▸ **What you need to do**: Stopping right after the line with "Given: Select the 隐藏价格信息 radio button", please reproduce the material below exactly from its first line.
::::
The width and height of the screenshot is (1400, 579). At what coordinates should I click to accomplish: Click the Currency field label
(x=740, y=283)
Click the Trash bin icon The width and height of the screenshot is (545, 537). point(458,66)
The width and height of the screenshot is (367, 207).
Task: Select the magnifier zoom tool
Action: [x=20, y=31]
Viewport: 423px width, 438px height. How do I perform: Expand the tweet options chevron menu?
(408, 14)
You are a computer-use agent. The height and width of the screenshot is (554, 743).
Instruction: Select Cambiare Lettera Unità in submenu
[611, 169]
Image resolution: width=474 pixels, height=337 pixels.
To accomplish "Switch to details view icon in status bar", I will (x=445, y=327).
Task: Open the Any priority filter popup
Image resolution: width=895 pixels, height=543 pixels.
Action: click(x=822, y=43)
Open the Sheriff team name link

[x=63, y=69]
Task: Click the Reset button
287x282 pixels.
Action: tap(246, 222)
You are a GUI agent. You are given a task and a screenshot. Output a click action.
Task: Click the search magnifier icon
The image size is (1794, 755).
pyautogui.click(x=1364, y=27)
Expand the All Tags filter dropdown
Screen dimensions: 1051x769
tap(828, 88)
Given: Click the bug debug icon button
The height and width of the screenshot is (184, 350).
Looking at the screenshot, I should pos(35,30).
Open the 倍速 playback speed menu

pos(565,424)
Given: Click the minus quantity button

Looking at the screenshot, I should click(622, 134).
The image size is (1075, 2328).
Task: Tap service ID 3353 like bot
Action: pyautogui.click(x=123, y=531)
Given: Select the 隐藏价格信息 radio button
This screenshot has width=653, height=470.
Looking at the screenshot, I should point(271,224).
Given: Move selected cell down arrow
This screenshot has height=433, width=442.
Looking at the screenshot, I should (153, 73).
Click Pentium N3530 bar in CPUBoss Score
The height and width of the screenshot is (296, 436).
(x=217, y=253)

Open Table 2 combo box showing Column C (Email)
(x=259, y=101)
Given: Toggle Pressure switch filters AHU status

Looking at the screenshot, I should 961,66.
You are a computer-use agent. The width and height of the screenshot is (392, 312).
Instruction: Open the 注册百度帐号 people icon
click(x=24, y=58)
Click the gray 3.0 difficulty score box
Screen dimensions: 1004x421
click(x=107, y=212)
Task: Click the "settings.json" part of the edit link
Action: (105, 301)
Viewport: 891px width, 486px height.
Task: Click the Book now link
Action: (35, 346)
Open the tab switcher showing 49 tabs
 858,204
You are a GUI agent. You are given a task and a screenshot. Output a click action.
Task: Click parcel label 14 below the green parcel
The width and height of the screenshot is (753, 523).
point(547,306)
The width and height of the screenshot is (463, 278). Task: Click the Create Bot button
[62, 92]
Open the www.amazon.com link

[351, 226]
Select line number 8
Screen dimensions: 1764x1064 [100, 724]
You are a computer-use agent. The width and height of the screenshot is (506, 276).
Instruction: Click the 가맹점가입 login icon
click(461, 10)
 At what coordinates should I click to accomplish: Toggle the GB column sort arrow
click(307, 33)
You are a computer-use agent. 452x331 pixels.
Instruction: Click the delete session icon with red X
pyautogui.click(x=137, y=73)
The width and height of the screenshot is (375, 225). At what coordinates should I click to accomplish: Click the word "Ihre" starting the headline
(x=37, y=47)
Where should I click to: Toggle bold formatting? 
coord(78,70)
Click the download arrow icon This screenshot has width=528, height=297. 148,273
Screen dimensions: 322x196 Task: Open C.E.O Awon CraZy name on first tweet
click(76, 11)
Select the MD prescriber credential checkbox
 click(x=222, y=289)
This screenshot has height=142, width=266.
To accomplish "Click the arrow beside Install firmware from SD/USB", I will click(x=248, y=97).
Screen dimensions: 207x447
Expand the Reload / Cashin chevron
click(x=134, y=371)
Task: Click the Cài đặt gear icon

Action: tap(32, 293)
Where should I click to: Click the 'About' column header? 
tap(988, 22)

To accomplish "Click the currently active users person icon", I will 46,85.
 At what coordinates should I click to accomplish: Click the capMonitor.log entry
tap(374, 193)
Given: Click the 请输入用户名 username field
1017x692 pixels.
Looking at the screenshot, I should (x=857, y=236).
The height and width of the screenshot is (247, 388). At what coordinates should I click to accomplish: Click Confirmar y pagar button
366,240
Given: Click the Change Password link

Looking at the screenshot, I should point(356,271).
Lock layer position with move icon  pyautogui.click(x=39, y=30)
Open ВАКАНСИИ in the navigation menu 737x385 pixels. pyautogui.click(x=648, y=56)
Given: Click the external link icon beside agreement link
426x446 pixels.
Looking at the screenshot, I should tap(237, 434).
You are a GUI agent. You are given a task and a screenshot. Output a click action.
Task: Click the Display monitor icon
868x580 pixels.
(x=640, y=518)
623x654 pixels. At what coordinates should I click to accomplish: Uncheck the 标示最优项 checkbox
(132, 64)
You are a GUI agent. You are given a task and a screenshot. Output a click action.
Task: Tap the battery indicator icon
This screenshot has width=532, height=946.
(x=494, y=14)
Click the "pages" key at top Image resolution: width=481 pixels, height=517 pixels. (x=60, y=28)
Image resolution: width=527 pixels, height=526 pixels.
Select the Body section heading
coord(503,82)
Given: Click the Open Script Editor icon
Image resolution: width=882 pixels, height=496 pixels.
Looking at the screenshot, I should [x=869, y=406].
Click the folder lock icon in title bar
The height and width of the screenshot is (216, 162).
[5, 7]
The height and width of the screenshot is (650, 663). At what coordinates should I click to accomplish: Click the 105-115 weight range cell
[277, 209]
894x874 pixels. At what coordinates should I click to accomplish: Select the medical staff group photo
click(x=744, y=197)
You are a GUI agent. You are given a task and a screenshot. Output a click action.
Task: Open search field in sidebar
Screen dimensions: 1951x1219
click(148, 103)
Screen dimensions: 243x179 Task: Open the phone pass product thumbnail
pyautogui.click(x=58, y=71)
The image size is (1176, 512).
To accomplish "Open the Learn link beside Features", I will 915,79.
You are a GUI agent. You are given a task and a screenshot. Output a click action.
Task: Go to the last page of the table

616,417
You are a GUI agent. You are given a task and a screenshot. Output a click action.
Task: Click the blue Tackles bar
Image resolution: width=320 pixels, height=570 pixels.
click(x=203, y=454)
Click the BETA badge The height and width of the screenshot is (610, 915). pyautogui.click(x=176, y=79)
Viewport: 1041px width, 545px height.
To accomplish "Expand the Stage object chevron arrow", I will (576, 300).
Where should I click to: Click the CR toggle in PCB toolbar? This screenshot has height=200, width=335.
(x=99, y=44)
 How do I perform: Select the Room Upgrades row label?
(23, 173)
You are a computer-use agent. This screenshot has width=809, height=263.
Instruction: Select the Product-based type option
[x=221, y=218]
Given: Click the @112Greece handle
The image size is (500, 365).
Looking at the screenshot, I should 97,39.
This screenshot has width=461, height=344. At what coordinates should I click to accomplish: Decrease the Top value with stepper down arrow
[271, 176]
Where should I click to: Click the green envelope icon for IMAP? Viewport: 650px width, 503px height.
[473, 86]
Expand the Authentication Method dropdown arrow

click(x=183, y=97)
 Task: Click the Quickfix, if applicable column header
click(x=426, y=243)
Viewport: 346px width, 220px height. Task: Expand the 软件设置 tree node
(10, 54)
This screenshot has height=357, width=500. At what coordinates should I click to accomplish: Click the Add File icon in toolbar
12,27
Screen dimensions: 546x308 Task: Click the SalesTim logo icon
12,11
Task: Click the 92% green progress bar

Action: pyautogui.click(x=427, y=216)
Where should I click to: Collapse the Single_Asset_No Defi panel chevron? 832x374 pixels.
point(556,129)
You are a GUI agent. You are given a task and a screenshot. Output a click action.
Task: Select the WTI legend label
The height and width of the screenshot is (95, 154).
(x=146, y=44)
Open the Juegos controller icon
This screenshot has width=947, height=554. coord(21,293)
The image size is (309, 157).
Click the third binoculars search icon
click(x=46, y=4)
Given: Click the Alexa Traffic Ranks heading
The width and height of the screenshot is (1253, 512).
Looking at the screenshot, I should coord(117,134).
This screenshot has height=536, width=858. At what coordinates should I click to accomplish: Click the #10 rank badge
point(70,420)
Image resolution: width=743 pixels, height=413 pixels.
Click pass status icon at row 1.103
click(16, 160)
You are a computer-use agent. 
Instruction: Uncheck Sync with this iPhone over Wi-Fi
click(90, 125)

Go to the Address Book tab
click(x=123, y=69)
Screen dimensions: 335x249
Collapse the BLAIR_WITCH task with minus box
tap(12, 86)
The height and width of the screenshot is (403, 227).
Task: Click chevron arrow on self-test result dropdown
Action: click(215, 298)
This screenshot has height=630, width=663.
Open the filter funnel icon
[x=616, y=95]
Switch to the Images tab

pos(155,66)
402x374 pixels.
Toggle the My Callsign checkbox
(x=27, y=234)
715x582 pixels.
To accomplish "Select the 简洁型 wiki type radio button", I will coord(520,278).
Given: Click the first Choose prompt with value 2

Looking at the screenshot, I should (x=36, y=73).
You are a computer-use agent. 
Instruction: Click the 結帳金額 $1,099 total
::::
▸ **Expected answer**:
The width and height of the screenshot is (1400, 579). At what coordinates should I click to accomplish: Click the Currency field label
(x=740, y=283)
Click the Trash bin icon The width and height of the screenshot is (545, 537). point(458,66)
The width and height of the screenshot is (367, 207).
Task: Select the magnifier zoom tool
Action: [x=20, y=31]
Viewport: 423px width, 438px height. How do I perform: Expand the tweet options chevron menu?
(408, 14)
You are a computer-use agent. The height and width of the screenshot is (554, 743).
Instruction: Select Cambiare Lettera Unità in submenu
[611, 169]
Image resolution: width=474 pixels, height=337 pixels.
To accomplish "Switch to details view icon in status bar", I will (x=445, y=327).
Task: Open the Any priority filter popup
Image resolution: width=895 pixels, height=543 pixels.
Action: click(x=822, y=43)
Open the Sheriff team name link

[x=63, y=69]
Task: Click the Reset button
287x282 pixels.
Action: tap(246, 222)
You are a GUI agent. You are given a task and a screenshot. Output a click action.
Task: Click the search magnifier icon
The image size is (1794, 755).
pyautogui.click(x=1364, y=27)
Expand the All Tags filter dropdown
Screen dimensions: 1051x769
tap(828, 88)
Given: Click the bug debug icon button
The height and width of the screenshot is (184, 350).
Looking at the screenshot, I should pos(35,30).
Open the 倍速 playback speed menu

pos(565,424)
Given: Click the minus quantity button

Looking at the screenshot, I should click(622, 134).
The image size is (1075, 2328).
Task: Tap service ID 3353 like bot
Action: pyautogui.click(x=123, y=531)
Given: Select the 隐藏价格信息 radio button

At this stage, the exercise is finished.